Mary Quirk and the Endless Summer

Just to show that I’m moving ahead, Book 3 is in progress, and I’m including an excerpt, the very first scene:

Chapter 1

Jason’s sitting across the table from me in the dormitory’s kitchen, his eyes fixed on a sheet of paper covered in arcane notes. I say ‘arcane’ here not because Jason and I are at a school for magic. The word arcane actually means something not a lot of people know. Not a secret so much as … hard to learn. And to me, this is. It’s a complete mystery.

That’s not a spell written on that paper. Nope, our Chemistry instructor has us making pie.

Instructor Emden has, in light of our lackluster performance on our Chemistry final in the spring, given us the weirdest chemistry make-up work ever. Jason and I must learn to bake.

Jason Brown and I have worked together a lot over the last two years.

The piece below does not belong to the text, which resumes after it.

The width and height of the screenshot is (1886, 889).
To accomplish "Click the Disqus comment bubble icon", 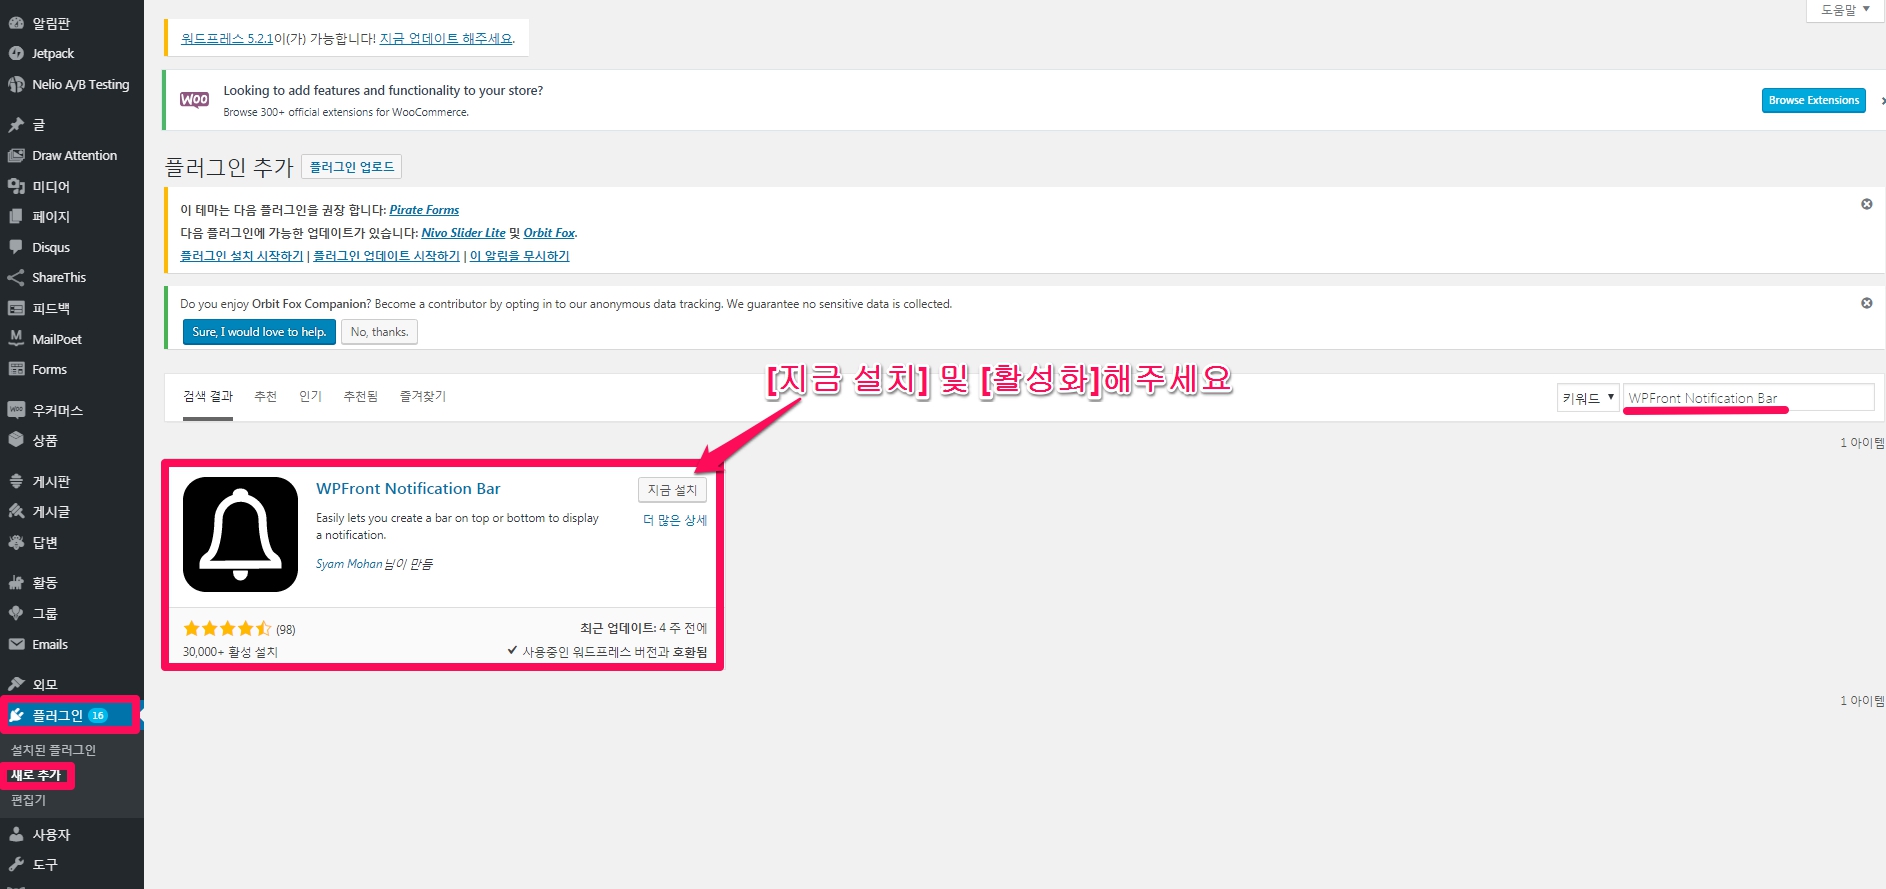I will point(16,247).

I tutored him in math first year, but it wasn’t until the second year here at Umbrum Hall that we became friends. I’m dating his roommate—the ever-adorable Finn Mitchell—and Jason’s not-dating mine, Isla Rivera, super-student. Neither of those two is doing chemistry makeup work because they both aced the final. Lucky them.

I’m letting Jason lead on this chore because he actually has more cooking experience than I do. He’s got four younger sisters and brothers, so he was always helping his mom around the house. Jason knows how to whip up a dinner for little kids, clean the living room, or even mop floors. He’s made birthday cakes before, and so have I, but that’s by following instructions on the back of a cake mix box and opening up a tub of frosting.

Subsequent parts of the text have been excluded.